Effects of antigen multivalency on procedures for the analysis of immuno-assays are examined in Chapter 5 on the basis of the theoretical expressions developed in Chapters 1 and 2. In section A quantitative relationships are generated which provide the basis for more rigorous logit-log analyses of radioimmunoassays in which the antigen is multivalent, and an additional, theoretically superior, linear transform of the basic expression is developed. Simulated binding data for a tetravalent antigen system are then used to demonstrate (i) the curvilinearity of the conventional Scatchard plot for such a system despite the homogeneity of binding sites, and (ii) the application of the various linear transforms involving logarithmic functions. Results obtained in a solid-phase radioimmunoassay for triiodothyronine are also presented to provide, for that system at least, experimental justification of the implicit assumption that the antigen-antibody interactions may be described in terms of a single intrinsic association constant. An enzyme-linked immunoassay of ferritin is then used to illustrate the possibility that a linear Scatchard plot may be obtained with a multivalent antigen under conditions where steric factors restrict participation of an antigen molecule to a single interaction with immobilized antibody. The potential of solid- phase immunoassay procedures as a means of evaluating binding constants for antigen-antibody interactions is examined in Section B. In an enzyme-linked immunosorbent assay developed for the herbicide, paraquat, an association constant of 2.1(±0.2)×105M-1 (pH 7.4, I 0.16) is evaluated for the interaction between this small monovalent antigen and its elicited monoclonal mouse IgG antibody. A similar value of 2.7(±0.3)×105M-1 is likewise obtained for the interaction of paraquat with the Fab fragment of the IgG antibody. The extension of the procedure developed in this section to quantitative analysis of interactions involving multivalent antigens is also explored; and expressions are presented to enable an experimenter to achieve this end.
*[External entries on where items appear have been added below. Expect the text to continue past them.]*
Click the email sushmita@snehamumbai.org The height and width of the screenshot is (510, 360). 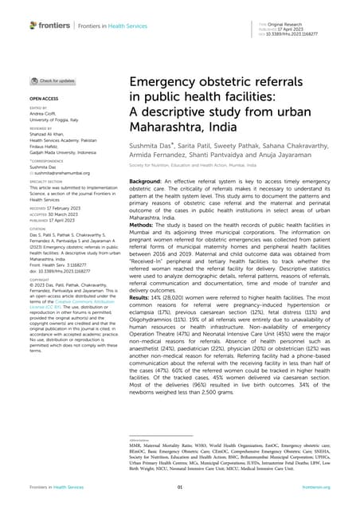(x=61, y=171)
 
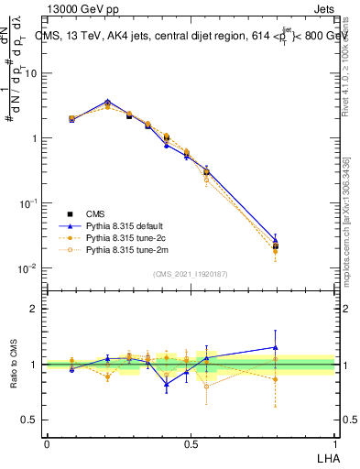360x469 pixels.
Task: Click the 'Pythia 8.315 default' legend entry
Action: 128,224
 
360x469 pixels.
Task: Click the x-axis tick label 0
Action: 47,444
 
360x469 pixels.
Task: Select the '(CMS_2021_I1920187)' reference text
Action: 191,274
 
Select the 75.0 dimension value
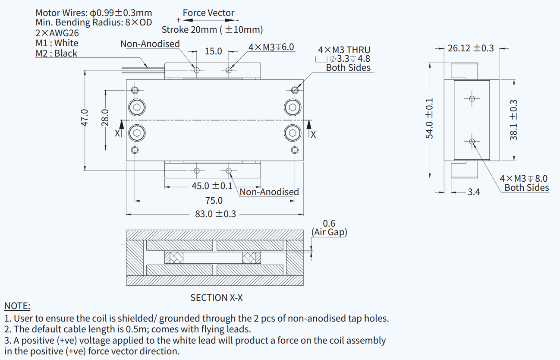tap(214, 201)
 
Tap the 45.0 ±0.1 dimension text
tap(212, 186)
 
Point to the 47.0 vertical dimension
tap(85, 117)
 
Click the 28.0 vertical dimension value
tap(105, 117)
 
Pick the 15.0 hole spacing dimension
tap(213, 51)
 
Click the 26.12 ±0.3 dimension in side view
tap(471, 48)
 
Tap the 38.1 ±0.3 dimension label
tap(513, 120)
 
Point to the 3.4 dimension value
tap(474, 192)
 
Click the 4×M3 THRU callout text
tap(344, 50)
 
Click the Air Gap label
tap(329, 232)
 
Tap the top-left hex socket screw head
tap(137, 107)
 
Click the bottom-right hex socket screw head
tap(293, 133)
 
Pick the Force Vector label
tap(208, 13)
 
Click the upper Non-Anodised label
tap(150, 44)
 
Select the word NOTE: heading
tap(17, 306)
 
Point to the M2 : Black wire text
tap(57, 54)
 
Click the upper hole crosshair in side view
tap(472, 98)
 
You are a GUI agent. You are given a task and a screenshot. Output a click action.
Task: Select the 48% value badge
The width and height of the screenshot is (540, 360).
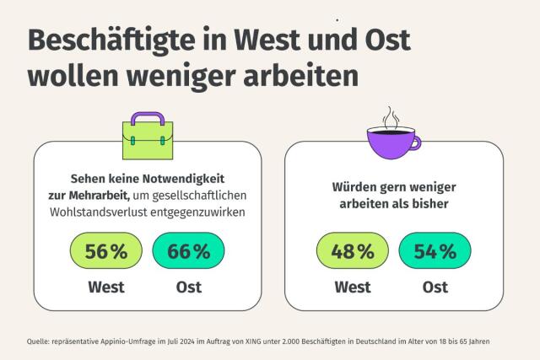(x=352, y=251)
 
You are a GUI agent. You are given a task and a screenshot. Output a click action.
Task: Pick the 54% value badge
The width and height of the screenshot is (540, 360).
(x=435, y=251)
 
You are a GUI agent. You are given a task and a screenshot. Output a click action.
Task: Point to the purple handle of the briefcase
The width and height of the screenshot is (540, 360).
(x=147, y=117)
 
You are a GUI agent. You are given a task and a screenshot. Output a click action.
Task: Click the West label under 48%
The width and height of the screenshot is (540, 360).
(x=352, y=287)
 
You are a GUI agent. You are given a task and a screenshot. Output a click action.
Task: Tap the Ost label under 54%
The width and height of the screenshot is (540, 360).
(x=435, y=287)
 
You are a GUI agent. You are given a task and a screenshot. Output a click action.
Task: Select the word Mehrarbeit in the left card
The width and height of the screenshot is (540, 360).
(x=122, y=195)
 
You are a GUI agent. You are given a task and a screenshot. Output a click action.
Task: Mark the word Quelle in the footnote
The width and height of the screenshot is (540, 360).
(x=40, y=341)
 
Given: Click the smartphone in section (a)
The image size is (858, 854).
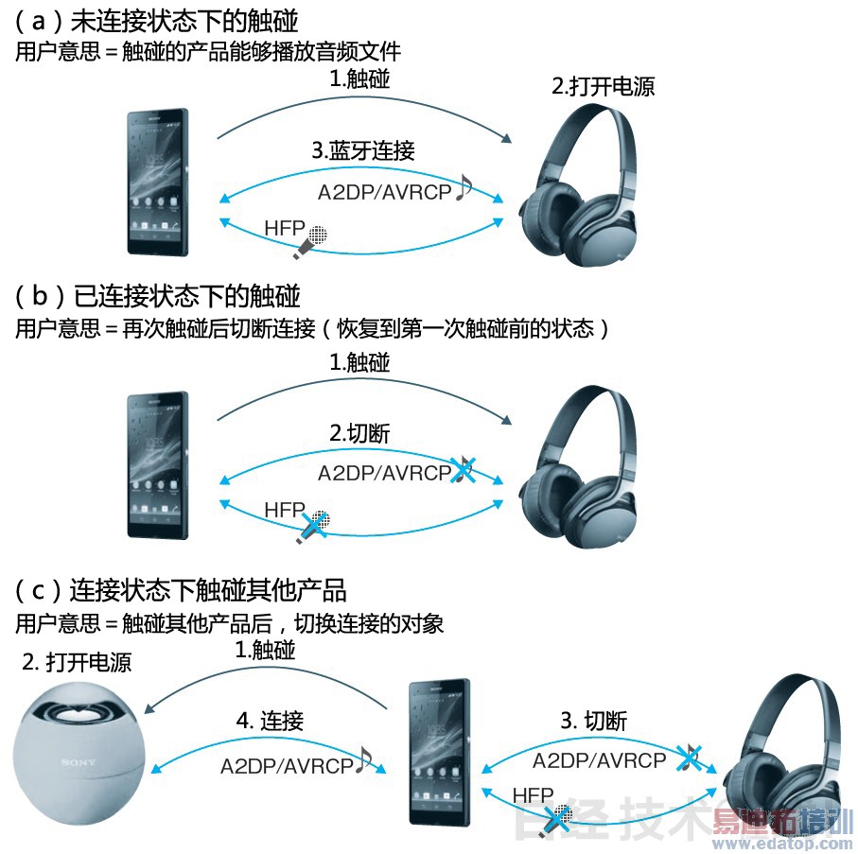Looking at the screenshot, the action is click(x=158, y=183).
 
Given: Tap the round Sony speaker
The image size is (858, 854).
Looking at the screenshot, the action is click(x=79, y=753).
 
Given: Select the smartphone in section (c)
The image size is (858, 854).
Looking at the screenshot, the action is click(x=440, y=752).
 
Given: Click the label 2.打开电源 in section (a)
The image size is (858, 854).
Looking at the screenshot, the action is click(x=603, y=86).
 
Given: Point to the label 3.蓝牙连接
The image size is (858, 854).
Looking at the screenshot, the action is click(x=363, y=150).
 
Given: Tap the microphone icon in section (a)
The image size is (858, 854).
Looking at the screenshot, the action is click(x=310, y=242).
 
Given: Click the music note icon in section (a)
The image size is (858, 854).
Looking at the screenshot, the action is click(x=464, y=187).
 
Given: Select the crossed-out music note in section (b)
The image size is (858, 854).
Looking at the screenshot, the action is click(x=463, y=469).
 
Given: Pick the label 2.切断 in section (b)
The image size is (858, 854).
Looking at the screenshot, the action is click(x=359, y=434).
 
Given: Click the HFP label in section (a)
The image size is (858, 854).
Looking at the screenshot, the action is click(x=284, y=228).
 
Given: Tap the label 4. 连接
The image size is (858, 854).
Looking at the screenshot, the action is click(x=270, y=721).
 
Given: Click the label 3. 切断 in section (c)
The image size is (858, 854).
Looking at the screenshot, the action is click(x=594, y=721).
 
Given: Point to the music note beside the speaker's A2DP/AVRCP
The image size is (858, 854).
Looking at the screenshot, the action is click(x=364, y=760).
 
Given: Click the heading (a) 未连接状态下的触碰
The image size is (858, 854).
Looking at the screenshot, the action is click(x=156, y=22).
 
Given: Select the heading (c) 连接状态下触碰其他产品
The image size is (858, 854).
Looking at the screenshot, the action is click(x=181, y=590).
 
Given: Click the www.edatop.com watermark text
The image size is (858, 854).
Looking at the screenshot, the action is click(x=783, y=844).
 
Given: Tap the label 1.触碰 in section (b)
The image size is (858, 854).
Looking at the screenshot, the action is click(x=359, y=363).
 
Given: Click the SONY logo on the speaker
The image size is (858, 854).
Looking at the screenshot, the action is click(x=79, y=762).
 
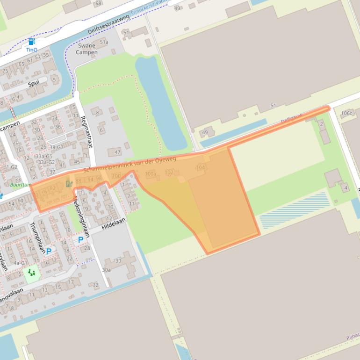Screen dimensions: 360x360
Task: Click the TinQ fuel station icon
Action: pyautogui.click(x=31, y=42)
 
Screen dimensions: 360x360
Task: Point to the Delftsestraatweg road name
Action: pyautogui.click(x=108, y=24)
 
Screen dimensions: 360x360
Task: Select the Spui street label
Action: pyautogui.click(x=33, y=84)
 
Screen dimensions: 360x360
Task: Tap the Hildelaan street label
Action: pyautogui.click(x=111, y=225)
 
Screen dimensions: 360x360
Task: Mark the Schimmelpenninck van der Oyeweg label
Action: pyautogui.click(x=130, y=166)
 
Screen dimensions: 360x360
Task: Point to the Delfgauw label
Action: pyautogui.click(x=292, y=118)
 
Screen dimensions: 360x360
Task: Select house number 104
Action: pyautogui.click(x=201, y=167)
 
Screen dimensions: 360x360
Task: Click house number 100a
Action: pyautogui.click(x=150, y=174)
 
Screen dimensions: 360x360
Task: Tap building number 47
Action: pyautogui.click(x=117, y=152)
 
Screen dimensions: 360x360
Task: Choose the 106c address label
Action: pyautogui.click(x=346, y=113)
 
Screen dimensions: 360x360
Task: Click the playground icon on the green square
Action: pyautogui.click(x=31, y=272)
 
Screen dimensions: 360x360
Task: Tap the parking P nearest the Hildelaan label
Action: pyautogui.click(x=80, y=240)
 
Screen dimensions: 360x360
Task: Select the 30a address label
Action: pyautogui.click(x=107, y=270)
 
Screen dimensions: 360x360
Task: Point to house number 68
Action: pyautogui.click(x=98, y=4)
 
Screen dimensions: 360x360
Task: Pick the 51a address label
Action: pyautogui.click(x=104, y=43)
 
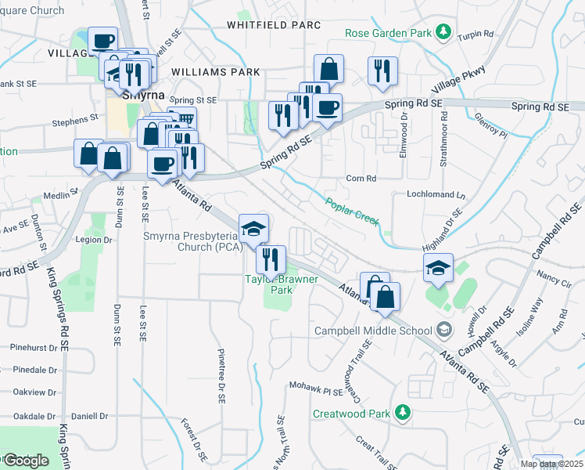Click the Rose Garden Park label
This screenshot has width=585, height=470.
(x=389, y=34)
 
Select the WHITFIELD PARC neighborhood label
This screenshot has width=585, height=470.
(x=274, y=25)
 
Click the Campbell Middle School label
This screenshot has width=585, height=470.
(x=374, y=330)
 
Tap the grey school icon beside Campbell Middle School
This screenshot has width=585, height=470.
(x=444, y=329)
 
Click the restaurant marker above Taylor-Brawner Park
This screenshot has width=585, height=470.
(x=271, y=258)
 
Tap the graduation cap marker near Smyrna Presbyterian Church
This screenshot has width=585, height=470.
(x=253, y=228)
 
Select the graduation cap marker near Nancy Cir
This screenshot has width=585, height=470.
(x=439, y=267)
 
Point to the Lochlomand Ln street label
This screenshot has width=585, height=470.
(x=435, y=193)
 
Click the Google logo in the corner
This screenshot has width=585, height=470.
(x=25, y=461)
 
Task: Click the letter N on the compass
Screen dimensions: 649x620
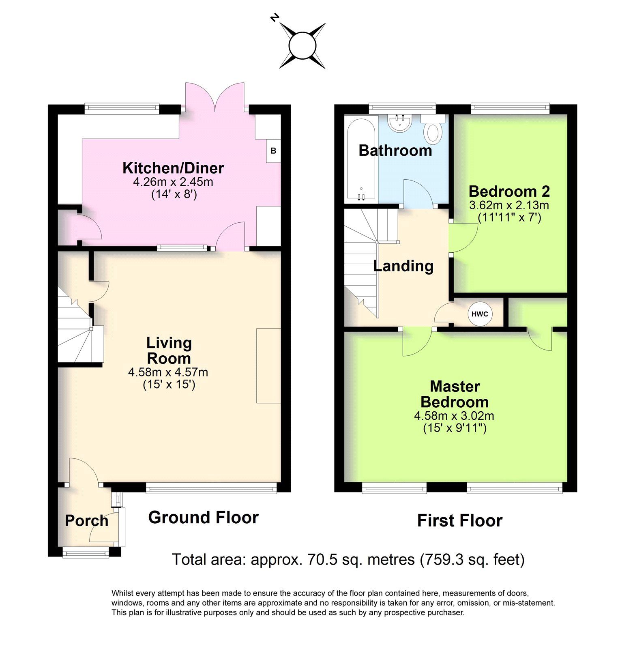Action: [x=275, y=17]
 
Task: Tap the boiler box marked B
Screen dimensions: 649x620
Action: [x=273, y=151]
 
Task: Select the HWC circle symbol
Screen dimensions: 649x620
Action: [x=480, y=314]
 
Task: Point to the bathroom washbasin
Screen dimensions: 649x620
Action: [x=399, y=122]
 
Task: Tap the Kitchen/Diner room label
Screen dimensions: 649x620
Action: [x=173, y=168]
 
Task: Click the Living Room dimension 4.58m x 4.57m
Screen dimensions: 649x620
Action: [x=168, y=372]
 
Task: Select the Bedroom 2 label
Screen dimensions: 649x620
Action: [x=509, y=191]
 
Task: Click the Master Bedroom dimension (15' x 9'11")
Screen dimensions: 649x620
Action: [x=455, y=428]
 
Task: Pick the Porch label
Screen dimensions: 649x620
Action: [x=87, y=521]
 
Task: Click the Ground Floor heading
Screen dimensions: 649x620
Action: [x=203, y=518]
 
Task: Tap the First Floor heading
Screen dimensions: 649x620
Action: [x=460, y=520]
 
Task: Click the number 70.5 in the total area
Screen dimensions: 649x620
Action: [x=321, y=559]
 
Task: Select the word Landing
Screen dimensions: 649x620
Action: [x=403, y=266]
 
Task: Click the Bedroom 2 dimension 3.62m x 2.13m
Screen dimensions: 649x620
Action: [x=509, y=205]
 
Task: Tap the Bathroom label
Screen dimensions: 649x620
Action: [x=395, y=150]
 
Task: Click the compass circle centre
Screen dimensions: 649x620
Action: [x=302, y=45]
In Chapter 6 theoretical consideration is given to the interaction of a bivalent solute with particulate receptor sites, not only from the viewpoint of quantitatively describing the binding behaviour but also from that of the kinetics of solute release upon infinite dilution of a solute-receptor mixture. In the latter regard a general expression is derived which describes the time-dependence of the amount of solute bound as a function of two rate constants for the stepwise dissociation of crosslinked solute-receptor complex, and a thermodynaraic parameter expressing the initial ratio of singly-linked to doubly-linked solute-receptor complexes. An experimental study of the interaction between Sephadex and concanavalin A is then used to illustrate application of this recommended theoretical approach for characterizing the binding behaviour and dissociation kinetics of a bivalent solute for a system in which all solute-receptor interactions may be described by a single intrinsic association constant. Published results on the interaction of phosphorylase 𝑏 with butyl-agarose are also shown to comply with this simplest model of the bivalent solute hypothesis; but those on the interaction between IgG dimers and Fc receptors require modification of the model by incorporation of different intrinsic association constants for the successive binding of receptor sites to a bivalent solute.